Wed, 27 Aug 2008

Achmad Syafriel, Analyst

Crude palm oil (CPO) price movements have been nothing short of a roller-coaster ride. From a mid-June 2006 price of around US$400 per ton, it shot up 350 percent to $1,400 per ton in Rotterdam before plunging 37 percent to the current level.

The million dollar question is: Where are CPO prices headed.

In the U.S., Federal Reserve Chairman Bernanke signaled last week that the central bank expects the commodity rally to ease. Hence, the Fed is keeping its target for interest rates "relatively low" because of "expectation that the prices of oil and other commodities would ultimately stabilize, in part as a result of slowing global growth," Bernanke was quoted as saying on Aug. 22 at the Kansas City Fed annual conference in Jackson Hole, Wyoming.

If this were to occur, it would do wonders for the Indonesian economy, bringing an end to what many earlier thought was an era of stagflation, marked by exorbitant oil and food prices amid an economic slowdown.

If oil prices were to reach $200 per barrel, for example, skyrocketing commodity prices could potentially damage the government's budget deficit, and create a fragile political condition, particularly in a period leading up to the 2009 elections.

When oil prices reached nearly $150 per barrel, people around the world, including many Indonesians, were already complaining about expensive food prices as many commodities, including corn and CPO, had by then started being utilized as biofuels.

The Food and Agriculture Organization (FAO) even stated that a food crisis was unfolding globally, and estimated that the surging food prices may have added 50 million people to the starving population.

Indonesia should count its blessings that commodity prices have reversed and that the prediction has was incorrect.

On the Jakarta stock market, based on our calculation, investors, whether rightly or wrongly, are already pricing in CPO at $700 per ton for 2009 to value Indonesian CPO counters like Astra Agro, London Sumatra and Bakrie Sumatra Plantations.

This, however, is not far off from the current three-month CPO forward price of $768 per ton.

If commodity prices could stay down, inflation will come off allowing for interest rates to come down in the second quarter of 2009. This would be good for sentiment on the stock market in general, although commodity-related counters could underperform.

However, over the longer-run, we believe massive population growth will continue to plague food sufficiency. The world's population has grown at a rate of 1.2 percent over the last 10 years.

On the other hand, land availability for agriculture and plantations is diminishing every year. According to FAO, agriculture areas are declining by five to 10 square meters per hectare every year due to many factors.

More areas are being converted into houses or industries. Even though land availability is still abundant in Central Asia and Africa, the cost to build such areas for plantations is expensive. Fertilizers have become more expensive as the prices of raw materials, including natural gas, are also increasing.

To paint a bleaker picture of the connection between population growth and food availability, the U.S. Census Bureau International Database Division estimated based on its current growth trajectory that the world's population will reach nearly nine billion people in 2042.
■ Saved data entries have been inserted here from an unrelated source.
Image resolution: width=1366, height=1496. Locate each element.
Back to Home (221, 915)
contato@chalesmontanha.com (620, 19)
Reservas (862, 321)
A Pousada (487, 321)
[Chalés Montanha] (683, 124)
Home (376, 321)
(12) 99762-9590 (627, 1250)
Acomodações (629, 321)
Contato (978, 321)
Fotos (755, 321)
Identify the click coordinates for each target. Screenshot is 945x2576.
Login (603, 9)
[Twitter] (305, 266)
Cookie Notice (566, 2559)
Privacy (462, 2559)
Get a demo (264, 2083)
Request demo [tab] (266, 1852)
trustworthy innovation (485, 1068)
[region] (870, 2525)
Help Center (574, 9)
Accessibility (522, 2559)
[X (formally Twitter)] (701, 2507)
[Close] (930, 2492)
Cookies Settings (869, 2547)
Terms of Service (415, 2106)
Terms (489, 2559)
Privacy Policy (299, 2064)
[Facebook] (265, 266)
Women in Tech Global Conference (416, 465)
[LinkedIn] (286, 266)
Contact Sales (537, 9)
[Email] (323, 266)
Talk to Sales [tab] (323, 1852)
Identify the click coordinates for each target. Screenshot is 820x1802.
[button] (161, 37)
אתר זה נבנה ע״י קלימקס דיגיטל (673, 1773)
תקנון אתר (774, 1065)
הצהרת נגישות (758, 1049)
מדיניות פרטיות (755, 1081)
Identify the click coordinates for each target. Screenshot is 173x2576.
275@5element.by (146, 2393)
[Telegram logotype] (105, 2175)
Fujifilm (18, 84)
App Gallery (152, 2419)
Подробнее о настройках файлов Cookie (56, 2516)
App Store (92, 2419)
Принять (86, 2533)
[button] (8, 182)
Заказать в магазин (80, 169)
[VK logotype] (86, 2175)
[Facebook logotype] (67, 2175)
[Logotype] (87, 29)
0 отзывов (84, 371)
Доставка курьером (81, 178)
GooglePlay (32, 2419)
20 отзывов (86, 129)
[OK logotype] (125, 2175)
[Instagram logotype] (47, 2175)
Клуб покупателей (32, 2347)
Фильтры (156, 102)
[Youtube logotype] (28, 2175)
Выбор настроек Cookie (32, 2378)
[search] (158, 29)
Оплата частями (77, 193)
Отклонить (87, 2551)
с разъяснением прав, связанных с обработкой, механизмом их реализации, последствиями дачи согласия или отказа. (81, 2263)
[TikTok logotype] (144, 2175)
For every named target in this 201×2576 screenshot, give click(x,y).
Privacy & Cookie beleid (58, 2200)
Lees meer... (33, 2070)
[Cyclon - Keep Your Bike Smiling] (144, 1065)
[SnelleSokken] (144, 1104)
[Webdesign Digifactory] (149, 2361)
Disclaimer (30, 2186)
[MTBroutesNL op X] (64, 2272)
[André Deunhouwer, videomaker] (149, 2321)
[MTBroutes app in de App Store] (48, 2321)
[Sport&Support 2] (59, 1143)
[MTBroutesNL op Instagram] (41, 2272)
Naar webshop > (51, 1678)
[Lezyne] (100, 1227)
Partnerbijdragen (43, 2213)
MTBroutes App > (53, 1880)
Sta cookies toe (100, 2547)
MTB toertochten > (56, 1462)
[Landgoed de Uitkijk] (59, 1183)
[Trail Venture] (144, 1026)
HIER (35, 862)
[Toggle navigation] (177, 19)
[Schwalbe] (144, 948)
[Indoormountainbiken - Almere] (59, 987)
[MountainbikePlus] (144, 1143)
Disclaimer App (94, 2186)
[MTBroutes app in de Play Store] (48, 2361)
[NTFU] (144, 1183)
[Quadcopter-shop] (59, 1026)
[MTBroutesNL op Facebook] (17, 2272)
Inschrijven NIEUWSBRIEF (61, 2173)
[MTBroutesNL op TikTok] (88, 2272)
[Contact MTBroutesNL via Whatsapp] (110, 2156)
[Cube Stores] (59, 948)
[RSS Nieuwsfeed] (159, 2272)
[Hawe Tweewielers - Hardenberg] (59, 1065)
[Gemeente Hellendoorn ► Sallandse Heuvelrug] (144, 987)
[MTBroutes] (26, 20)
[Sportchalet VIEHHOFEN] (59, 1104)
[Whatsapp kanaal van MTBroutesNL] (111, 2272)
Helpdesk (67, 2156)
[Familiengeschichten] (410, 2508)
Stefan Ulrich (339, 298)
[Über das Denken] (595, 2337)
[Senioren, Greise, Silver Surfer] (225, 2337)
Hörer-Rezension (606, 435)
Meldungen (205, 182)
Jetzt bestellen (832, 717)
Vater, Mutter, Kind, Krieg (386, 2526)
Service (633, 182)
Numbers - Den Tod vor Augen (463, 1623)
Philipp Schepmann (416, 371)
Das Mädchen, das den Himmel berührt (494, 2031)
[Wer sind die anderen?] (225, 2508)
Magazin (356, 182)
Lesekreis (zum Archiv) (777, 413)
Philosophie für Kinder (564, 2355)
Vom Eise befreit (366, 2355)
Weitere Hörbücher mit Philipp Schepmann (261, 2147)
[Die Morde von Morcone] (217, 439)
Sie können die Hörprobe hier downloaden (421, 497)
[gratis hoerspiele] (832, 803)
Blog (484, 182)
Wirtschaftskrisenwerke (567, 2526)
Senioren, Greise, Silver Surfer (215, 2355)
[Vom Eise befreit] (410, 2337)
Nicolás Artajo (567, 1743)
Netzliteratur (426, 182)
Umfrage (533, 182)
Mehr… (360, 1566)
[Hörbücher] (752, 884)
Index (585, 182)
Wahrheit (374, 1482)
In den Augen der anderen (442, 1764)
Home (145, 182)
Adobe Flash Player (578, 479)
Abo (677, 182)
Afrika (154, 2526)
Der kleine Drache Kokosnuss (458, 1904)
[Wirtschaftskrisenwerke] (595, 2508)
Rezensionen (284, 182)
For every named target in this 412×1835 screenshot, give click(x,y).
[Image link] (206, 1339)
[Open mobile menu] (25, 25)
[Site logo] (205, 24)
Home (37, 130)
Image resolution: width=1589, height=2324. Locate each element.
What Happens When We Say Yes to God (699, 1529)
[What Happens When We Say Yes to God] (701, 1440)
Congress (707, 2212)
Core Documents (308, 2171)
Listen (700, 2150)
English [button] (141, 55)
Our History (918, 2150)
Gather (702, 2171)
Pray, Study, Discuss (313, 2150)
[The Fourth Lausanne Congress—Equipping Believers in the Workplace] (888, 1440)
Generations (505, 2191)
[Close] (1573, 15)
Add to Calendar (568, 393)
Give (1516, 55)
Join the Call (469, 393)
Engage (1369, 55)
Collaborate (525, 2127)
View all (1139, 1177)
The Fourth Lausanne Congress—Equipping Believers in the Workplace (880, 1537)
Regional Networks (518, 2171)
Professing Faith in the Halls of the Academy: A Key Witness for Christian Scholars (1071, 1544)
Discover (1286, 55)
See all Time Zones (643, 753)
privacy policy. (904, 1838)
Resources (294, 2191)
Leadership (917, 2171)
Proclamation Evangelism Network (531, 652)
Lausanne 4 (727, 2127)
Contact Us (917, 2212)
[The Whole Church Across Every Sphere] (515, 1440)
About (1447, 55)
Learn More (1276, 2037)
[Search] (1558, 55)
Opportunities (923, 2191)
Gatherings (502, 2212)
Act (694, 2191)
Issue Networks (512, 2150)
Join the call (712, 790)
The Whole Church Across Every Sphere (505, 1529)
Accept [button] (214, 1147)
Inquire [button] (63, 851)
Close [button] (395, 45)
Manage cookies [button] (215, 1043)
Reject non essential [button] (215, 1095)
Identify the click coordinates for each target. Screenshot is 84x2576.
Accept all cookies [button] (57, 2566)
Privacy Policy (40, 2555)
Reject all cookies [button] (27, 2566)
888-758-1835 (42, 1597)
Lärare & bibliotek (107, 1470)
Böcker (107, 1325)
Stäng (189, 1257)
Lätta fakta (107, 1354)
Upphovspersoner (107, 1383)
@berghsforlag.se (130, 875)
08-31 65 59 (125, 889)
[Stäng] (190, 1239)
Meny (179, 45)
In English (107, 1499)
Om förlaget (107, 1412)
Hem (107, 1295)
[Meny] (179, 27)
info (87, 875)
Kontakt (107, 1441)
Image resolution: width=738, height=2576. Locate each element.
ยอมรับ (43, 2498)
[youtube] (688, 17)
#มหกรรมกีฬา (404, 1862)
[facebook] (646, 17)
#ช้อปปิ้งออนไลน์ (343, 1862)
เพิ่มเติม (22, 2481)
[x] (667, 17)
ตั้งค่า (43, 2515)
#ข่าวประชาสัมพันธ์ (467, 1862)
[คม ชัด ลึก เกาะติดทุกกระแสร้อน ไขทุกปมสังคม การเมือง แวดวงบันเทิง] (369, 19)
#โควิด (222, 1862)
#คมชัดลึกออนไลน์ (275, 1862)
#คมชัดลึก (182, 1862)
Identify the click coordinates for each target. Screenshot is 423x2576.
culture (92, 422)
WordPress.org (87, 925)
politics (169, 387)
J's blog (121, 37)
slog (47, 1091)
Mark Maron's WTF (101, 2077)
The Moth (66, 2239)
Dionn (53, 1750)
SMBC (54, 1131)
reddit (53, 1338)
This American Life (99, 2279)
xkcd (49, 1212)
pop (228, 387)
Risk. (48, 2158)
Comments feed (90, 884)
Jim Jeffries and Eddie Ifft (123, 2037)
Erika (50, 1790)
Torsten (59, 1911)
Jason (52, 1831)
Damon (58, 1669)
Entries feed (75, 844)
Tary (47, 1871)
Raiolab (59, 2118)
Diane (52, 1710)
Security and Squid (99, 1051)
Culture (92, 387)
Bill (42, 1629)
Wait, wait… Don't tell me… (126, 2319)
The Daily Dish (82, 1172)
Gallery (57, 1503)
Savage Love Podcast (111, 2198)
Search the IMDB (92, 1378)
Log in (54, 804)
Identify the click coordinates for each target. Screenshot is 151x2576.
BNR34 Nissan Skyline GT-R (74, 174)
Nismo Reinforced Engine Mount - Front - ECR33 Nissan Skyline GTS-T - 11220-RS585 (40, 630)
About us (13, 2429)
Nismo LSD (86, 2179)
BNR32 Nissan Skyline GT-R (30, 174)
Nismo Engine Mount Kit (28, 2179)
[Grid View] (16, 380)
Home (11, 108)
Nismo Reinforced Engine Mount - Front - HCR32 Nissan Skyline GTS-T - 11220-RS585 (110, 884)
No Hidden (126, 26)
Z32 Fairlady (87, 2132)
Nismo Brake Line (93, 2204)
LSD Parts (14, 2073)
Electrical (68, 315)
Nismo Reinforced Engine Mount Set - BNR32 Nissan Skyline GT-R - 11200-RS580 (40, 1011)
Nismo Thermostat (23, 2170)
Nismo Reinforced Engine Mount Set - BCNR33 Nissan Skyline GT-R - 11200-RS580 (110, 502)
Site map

In line with this situation, FAO estimates that the world's food supply will double in the same period.

In addition, as global climate changes are happening around the world, agriculture production will be affected. According to Indonesian oil palm plantation companies, it is becoming more difficult nowadays to make weather predictions needed for drawing up plans on planting and harvesting.

Taking the weather into account is crucial in making decisions on when to plant seeds, when to apply fertilizer and in what volume and estimating harvest time. In summary, climate change will have a more uncertain effect on food production as it is generally accepted that population growth increase or at least maintain food demand.

Therefore, it is imperative for countries around the world to make every effort to control their respective rates of population growth, place restrictions on the conversion of agriculture areas into houses/industries and continue to develop the agriculture sector by increasing planting and implementing better technology to increase productivity.

If not, the era of cheap food prices will not be revisited and we will continue to see record breaking soft commodity prices.